Nandos. I don’t *just* like them for their witty banter, but when it comes to their inspired ad campaigns, I’m lovin’ it.

#BlackTuesday

#BlackTuesday

However, I was pleased to see the online solidarity behind the event. It has been a true testament to the power of social media, and one that we ignore at our own peril. #BlackTuesday was a top Twitter trend yesterday, and is likely to stay there for the rest of the week, at least. Facebook was flooded with clever status updates like this one.

(Perhaps I’m easily impressed). And of course there’s the brilliant team marketing Nandos. Ever quick on the draw (hur hur), the poster they released yesterday was nothing short of inspired, and quickly did the FB rounds.

On a serious note, what this means for our country only time will tell. How do you legislate free speech online? I guess we could just ask China that. Besides, wasn’t I just blogging about the US doing something eerily similar?

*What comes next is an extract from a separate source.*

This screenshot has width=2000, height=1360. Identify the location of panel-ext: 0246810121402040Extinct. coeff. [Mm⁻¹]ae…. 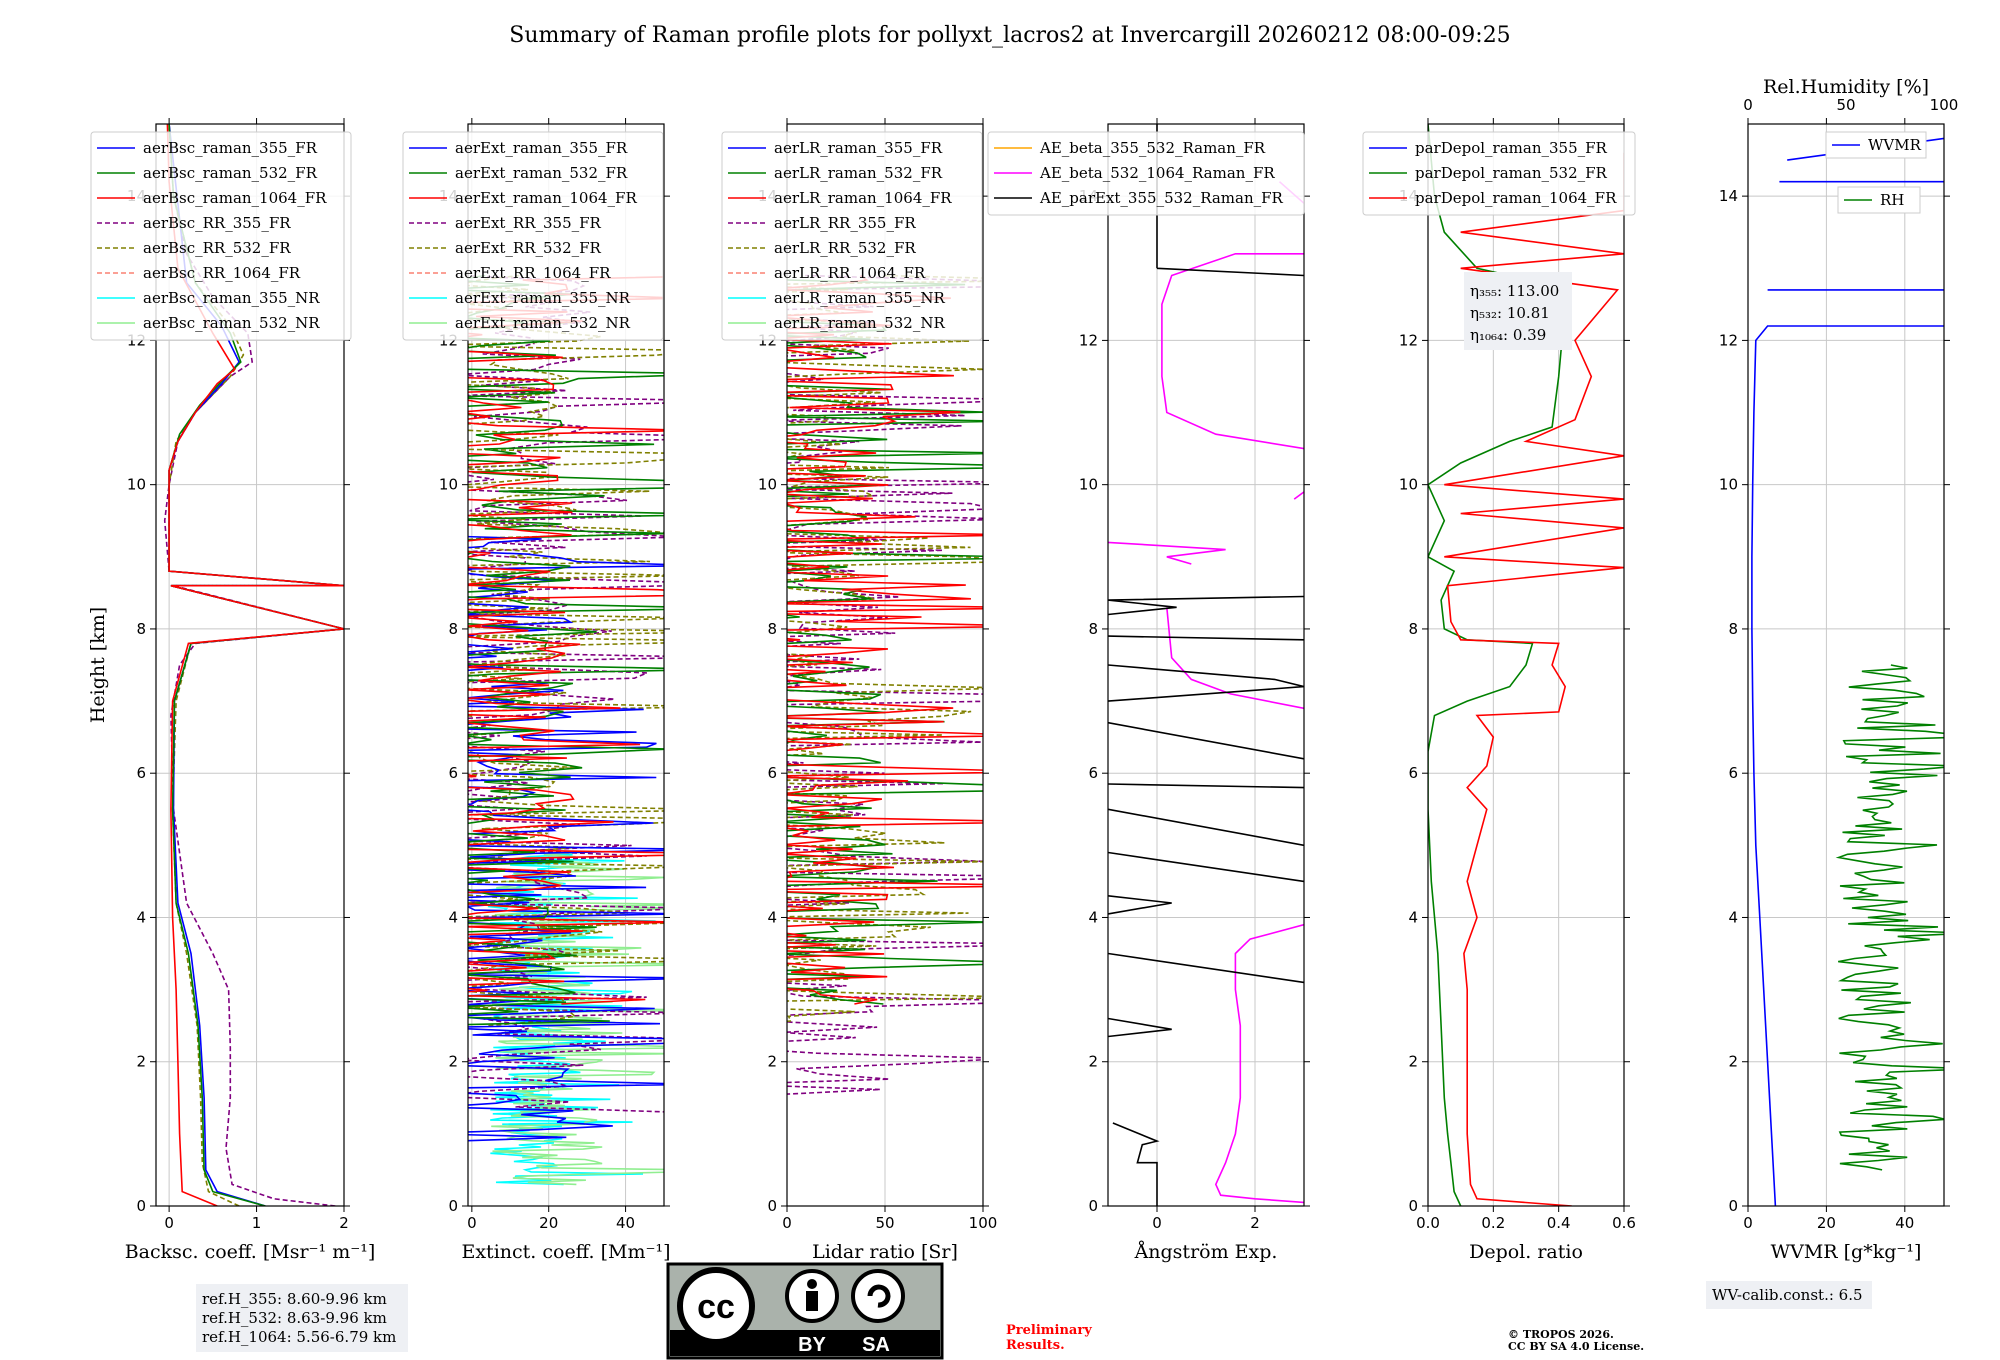
(536, 690).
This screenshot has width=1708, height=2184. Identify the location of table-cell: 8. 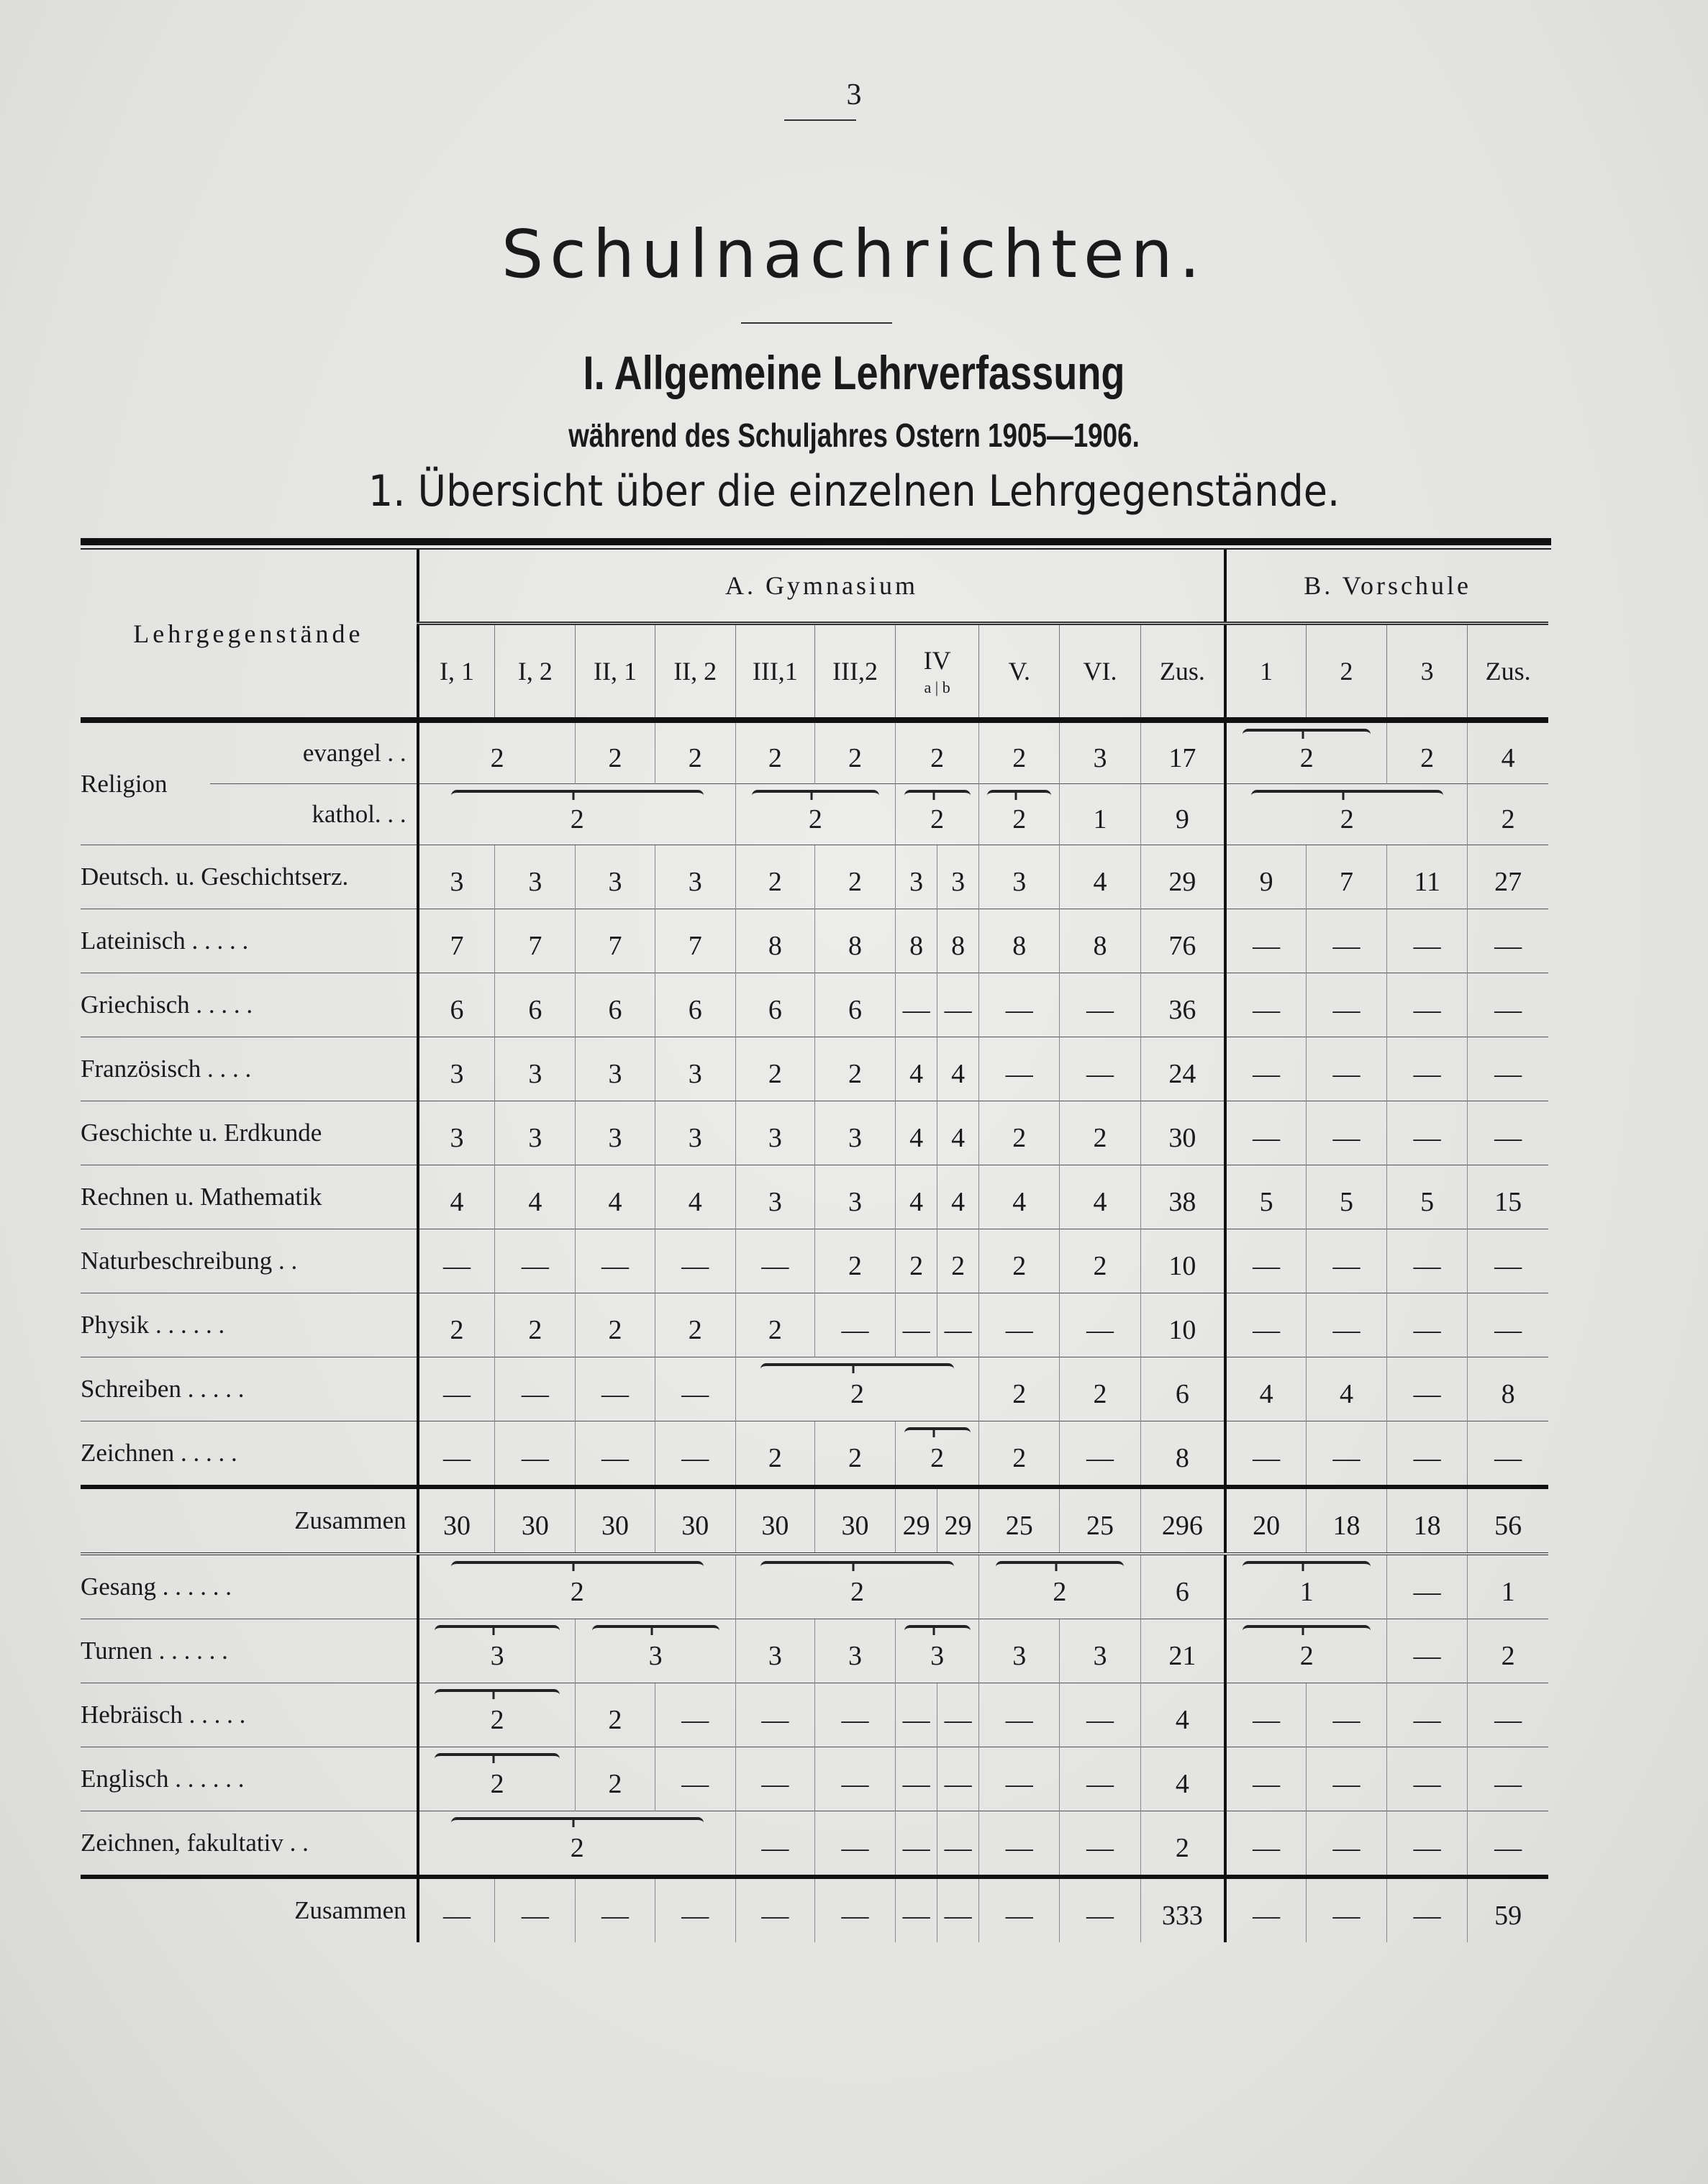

My philosophically-gifted friend, Farren, had this to say about the matter on Facebook, which may provide some food for thought. Less delicious, perhaps, than the peri-peri chicken, but it leaves more of a sting.

The government’s position is that the bill has a clause making the classification of information as state secrets in order to hide fraud and corruption a criminal offence. Thus, they say, the bill does acknowledge public concerns. Obviously the problem with this is that without a complimentary public interest clause, someone could theoretically still be criminally prosecuted for revealing information that was thus classified, even if the act of classifying the information was itself a criminal act.

I’m not a constitutional expert, but whether it passes muster in the Constitutional Court will obviously relies to the reach of these stipulations in the bill of rights:

16. Freedom of expression
1. Everyone has the right to freedom of expression, which includes ­
a. freedom of the press and other media;
b. freedom to receive or impart information or ideas;
c. freedom of artistic creativity; and
d. academic freedom and freedom of scientific research.

32. Access to information

1. Everyone has the right of access to ­
a. any information held by the state; and
b. any information that is held by another person and that is required for the exercise or protection of any rights.

36. Limitation of rights

1. The rights in the Bill of Rights may be limited only in terms of law of general application to the extent that the limitation is reasonable and justifiable in an open and democratic society based on human dignity, equality and freedom, taking into account all relevant factors, including ­
a. the nature of the right;
b. the importance of the purpose of the limitation;
c. the nature and extent of the limitation;
d. the relation between the limitation and its purpose; and
e. less restrictive means to achieve the purpose.

The last stipulation (36) interests me. … It seems obvious to me some substantive argument must be provided when invoking (36) to limit other stipulated rights, but the wording of the bill itself seems awfully vague.